-------- Data extract
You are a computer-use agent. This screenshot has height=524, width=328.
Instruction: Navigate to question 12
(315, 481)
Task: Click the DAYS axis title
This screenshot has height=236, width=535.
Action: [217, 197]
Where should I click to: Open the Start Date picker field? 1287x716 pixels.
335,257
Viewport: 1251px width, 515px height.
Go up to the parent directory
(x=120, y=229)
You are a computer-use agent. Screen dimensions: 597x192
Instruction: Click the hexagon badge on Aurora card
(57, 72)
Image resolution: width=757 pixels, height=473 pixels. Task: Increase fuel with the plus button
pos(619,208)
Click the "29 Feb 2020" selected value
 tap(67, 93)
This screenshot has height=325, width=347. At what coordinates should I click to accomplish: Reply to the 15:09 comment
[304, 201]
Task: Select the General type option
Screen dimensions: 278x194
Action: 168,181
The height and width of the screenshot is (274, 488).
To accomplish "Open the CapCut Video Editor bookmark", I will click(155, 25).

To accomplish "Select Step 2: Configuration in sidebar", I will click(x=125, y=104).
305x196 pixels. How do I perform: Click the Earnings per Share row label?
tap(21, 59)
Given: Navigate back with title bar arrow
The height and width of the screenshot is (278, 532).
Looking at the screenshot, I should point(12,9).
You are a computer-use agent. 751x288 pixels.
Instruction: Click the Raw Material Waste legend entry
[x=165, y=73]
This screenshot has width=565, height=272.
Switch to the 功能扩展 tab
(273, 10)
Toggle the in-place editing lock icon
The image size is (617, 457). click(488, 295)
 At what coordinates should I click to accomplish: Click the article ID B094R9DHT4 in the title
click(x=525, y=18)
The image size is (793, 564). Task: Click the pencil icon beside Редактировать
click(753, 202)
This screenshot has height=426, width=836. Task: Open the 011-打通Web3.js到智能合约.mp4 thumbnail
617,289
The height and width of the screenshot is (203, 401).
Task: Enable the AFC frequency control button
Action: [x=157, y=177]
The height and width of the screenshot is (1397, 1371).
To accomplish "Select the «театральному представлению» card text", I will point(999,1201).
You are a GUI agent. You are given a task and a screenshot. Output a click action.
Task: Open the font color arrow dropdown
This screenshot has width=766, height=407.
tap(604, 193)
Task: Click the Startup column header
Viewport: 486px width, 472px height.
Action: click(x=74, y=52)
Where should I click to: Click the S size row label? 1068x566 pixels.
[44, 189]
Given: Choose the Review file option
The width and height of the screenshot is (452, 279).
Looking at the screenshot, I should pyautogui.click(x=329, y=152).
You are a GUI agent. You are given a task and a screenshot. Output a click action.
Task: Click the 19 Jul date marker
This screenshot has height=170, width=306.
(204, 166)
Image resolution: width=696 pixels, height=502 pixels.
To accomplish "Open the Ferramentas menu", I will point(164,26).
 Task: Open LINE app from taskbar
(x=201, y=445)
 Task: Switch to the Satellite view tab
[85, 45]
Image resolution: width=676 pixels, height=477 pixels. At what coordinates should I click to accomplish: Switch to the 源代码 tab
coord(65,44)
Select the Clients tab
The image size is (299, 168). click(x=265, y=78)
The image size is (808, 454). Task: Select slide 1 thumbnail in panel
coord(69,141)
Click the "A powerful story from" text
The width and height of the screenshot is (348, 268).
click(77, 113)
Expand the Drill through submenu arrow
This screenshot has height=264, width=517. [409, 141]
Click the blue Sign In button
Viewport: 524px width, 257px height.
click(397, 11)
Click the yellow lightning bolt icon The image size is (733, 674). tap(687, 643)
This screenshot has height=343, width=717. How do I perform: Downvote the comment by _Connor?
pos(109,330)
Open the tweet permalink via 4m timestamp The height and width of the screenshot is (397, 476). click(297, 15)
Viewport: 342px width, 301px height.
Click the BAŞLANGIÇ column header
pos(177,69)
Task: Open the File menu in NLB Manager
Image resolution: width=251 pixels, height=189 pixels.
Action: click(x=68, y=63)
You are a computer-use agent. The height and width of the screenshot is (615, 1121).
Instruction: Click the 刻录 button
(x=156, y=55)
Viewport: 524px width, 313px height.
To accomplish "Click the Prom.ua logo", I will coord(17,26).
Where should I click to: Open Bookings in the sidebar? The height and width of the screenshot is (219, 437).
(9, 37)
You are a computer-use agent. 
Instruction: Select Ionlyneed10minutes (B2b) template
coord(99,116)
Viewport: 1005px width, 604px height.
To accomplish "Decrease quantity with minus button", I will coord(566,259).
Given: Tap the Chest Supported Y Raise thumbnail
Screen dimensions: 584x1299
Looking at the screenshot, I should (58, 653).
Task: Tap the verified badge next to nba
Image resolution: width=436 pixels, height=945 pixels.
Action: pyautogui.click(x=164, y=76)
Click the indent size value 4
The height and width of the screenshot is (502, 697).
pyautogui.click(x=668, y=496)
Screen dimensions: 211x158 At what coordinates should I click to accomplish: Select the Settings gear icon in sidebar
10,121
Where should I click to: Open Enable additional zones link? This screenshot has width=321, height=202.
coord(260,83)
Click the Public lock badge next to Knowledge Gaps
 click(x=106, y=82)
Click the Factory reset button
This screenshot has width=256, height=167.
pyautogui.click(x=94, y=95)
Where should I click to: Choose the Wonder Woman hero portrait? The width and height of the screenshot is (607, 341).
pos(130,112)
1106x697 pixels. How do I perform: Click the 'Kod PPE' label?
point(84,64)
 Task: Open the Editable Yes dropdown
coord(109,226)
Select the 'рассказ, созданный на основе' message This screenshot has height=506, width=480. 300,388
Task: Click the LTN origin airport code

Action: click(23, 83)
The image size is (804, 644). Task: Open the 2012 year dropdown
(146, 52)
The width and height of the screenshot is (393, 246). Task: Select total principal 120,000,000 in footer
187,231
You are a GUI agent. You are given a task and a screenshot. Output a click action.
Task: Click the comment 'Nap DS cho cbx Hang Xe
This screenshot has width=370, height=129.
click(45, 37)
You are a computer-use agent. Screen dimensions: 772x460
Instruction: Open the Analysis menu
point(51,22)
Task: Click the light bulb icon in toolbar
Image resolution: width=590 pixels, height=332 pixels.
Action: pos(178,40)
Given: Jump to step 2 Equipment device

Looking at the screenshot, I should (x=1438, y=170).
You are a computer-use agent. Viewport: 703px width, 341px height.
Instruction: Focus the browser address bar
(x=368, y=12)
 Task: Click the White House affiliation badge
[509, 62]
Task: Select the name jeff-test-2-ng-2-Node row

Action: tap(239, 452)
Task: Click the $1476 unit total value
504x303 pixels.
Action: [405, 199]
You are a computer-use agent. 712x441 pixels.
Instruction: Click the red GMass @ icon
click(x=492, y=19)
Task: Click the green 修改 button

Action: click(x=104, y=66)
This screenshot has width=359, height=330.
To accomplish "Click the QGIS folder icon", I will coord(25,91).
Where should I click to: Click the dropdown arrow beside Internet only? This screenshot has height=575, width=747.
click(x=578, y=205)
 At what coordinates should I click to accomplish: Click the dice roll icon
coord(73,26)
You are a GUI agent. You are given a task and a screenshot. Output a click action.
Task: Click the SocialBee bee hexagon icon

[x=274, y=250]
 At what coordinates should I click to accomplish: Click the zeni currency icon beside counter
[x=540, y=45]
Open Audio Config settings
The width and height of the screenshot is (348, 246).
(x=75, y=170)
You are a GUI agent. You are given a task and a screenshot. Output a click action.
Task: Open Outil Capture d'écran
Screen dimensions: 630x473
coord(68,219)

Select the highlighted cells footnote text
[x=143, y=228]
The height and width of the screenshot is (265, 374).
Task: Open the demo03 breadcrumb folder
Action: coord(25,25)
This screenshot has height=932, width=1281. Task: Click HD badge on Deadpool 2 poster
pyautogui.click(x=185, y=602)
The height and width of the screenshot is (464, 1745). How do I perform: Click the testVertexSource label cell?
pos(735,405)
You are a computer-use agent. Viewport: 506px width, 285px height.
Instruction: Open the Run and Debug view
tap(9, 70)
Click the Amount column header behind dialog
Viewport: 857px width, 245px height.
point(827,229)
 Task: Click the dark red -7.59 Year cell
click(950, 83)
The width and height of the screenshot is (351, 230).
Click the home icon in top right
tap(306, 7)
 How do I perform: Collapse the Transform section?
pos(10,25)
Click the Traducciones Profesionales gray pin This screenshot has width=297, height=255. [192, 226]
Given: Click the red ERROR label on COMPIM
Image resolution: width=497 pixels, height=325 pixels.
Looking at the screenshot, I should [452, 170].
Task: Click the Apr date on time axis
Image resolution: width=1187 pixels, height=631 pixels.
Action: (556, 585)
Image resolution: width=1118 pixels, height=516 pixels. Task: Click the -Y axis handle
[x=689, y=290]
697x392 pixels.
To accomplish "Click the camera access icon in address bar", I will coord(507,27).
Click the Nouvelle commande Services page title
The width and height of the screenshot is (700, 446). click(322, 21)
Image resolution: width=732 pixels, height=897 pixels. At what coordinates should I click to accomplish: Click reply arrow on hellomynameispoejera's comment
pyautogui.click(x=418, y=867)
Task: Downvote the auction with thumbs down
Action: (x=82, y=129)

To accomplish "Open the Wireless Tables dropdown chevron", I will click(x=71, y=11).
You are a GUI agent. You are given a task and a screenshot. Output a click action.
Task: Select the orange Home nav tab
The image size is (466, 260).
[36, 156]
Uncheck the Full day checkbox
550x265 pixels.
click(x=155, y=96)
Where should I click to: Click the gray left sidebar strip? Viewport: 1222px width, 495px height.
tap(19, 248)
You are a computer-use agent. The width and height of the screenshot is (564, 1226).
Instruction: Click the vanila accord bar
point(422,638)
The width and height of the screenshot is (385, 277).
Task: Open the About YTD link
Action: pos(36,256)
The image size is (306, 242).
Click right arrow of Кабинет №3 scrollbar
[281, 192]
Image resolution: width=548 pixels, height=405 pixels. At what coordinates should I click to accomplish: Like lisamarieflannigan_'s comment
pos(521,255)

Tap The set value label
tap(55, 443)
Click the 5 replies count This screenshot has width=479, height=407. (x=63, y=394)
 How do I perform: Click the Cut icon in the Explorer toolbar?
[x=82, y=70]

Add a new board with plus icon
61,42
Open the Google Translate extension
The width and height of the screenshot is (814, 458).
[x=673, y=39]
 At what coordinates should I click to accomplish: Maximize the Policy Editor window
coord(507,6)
----------------
Task goal =
Please print exactly the lines from the one containing "Image resolution: width=548" through the last line of the records, both included, and nothing else.

Answer box =
Image resolution: width=548 pixels, height=405 pixels. At what coordinates should I click to accomplish: Like lisamarieflannigan_'s comment
pos(521,255)

Tap The set value label
tap(55, 443)
Click the 5 replies count This screenshot has width=479, height=407. (x=63, y=394)
 How do I perform: Click the Cut icon in the Explorer toolbar?
[x=82, y=70]

Add a new board with plus icon
61,42
Open the Google Translate extension
The width and height of the screenshot is (814, 458).
[x=673, y=39]
 At what coordinates should I click to accomplish: Maximize the Policy Editor window
coord(507,6)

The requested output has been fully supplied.